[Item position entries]
........
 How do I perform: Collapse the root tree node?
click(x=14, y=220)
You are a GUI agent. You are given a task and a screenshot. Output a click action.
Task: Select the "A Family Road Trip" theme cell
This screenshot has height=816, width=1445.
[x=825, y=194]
........
# Job
Write out the data above line for line, with nothing changed.

# Exercise answer
 How do I perform: Collapse the root tree node?
click(x=14, y=220)
You are a GUI agent. You are given a task and a screenshot. Output a click action.
Task: Select the "A Family Road Trip" theme cell
This screenshot has height=816, width=1445.
[x=825, y=194]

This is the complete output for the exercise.